• **Set problem**: Pull out the lines of the records starting at the line containing "The height and width of the screenshot is (868, 1389)." and ending at the line containing "Looking at the screenshot, I should coord(1305,71).", and reproduce them unchanged, including both of those lines.
****************************************
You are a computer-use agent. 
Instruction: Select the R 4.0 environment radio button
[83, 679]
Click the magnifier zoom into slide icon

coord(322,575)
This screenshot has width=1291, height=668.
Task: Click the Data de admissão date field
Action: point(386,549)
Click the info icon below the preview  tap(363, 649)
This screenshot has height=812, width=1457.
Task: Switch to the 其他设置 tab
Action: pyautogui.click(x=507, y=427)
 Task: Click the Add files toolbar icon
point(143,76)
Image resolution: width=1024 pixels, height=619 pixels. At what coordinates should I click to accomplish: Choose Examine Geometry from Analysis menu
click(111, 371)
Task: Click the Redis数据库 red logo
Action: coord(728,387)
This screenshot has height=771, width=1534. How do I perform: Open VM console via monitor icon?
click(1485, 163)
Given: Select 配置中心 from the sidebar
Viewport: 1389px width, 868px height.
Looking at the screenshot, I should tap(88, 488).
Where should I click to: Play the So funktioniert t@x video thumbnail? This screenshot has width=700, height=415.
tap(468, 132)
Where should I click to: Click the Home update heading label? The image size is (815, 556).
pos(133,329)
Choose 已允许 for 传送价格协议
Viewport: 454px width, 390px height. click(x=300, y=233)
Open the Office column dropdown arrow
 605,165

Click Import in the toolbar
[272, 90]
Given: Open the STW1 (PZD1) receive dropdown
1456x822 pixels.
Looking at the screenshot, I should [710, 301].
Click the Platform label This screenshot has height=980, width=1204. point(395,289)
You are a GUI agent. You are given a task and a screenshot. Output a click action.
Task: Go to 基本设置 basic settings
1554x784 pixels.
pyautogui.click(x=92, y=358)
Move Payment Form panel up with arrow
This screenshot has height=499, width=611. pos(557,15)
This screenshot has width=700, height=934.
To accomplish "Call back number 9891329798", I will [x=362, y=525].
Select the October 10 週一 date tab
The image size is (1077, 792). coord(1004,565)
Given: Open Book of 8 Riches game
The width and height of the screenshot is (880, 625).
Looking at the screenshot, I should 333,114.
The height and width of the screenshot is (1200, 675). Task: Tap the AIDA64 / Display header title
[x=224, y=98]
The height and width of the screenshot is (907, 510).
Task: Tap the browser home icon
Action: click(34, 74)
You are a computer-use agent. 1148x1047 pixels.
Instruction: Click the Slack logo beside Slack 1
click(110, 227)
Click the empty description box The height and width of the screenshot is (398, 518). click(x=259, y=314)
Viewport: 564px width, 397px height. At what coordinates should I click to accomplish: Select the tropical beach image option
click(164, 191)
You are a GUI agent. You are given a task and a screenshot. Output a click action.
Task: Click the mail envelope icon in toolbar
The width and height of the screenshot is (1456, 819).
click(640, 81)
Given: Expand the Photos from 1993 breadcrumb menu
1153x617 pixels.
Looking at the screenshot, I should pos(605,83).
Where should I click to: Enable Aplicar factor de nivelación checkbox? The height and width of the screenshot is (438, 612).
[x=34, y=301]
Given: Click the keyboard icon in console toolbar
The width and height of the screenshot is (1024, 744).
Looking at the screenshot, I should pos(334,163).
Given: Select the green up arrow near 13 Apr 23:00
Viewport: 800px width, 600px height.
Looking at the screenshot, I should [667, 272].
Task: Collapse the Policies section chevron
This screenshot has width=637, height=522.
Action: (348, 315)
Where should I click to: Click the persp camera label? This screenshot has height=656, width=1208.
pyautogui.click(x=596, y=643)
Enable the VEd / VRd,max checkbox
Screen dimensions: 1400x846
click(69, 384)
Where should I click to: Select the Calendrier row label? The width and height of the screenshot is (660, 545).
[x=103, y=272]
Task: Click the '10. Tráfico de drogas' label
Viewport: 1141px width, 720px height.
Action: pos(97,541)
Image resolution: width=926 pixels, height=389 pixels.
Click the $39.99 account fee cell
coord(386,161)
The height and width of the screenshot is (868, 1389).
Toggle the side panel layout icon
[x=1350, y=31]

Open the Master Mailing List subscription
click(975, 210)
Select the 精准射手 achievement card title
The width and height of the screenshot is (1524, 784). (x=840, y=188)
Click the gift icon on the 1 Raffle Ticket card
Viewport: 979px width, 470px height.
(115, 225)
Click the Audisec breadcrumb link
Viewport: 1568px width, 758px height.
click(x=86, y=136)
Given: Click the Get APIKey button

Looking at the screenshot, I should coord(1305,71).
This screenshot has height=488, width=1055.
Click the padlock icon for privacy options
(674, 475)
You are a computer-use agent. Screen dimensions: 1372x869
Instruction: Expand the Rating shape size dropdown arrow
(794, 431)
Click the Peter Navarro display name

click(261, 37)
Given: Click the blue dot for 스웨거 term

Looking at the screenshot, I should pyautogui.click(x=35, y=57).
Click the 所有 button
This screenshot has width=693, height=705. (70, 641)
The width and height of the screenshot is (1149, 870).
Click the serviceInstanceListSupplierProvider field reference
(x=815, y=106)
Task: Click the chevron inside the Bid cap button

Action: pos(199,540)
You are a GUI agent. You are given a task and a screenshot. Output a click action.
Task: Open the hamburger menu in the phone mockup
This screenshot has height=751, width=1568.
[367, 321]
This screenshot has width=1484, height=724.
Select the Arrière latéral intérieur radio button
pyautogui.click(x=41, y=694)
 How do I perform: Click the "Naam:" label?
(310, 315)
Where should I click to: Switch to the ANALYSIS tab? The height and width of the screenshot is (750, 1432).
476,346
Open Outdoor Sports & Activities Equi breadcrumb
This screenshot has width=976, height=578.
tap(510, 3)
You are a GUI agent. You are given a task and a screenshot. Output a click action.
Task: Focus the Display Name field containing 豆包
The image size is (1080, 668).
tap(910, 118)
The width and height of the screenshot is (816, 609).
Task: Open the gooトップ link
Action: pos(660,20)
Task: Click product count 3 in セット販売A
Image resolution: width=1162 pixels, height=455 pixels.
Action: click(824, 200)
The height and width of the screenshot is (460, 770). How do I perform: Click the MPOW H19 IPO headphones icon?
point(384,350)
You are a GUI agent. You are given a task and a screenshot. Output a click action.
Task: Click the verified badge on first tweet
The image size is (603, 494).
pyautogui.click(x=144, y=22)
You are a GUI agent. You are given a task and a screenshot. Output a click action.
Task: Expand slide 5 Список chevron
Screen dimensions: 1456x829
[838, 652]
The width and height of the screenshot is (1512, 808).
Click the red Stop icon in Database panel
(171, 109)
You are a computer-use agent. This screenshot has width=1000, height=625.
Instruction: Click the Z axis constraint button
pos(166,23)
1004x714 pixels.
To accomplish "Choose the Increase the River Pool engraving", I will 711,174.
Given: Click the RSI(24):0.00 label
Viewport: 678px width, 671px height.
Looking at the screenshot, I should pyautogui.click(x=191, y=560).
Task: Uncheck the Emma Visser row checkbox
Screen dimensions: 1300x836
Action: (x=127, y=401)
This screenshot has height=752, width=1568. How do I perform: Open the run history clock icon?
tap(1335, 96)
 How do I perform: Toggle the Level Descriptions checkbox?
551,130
****************************************
• **Solution for this task**:
The height and width of the screenshot is (868, 1389).
Toggle the side panel layout icon
[x=1350, y=31]

Open the Master Mailing List subscription
click(975, 210)
Select the 精准射手 achievement card title
The width and height of the screenshot is (1524, 784). (x=840, y=188)
Click the gift icon on the 1 Raffle Ticket card
Viewport: 979px width, 470px height.
(115, 225)
Click the Audisec breadcrumb link
Viewport: 1568px width, 758px height.
click(x=86, y=136)
Given: Click the Get APIKey button

Looking at the screenshot, I should coord(1305,71).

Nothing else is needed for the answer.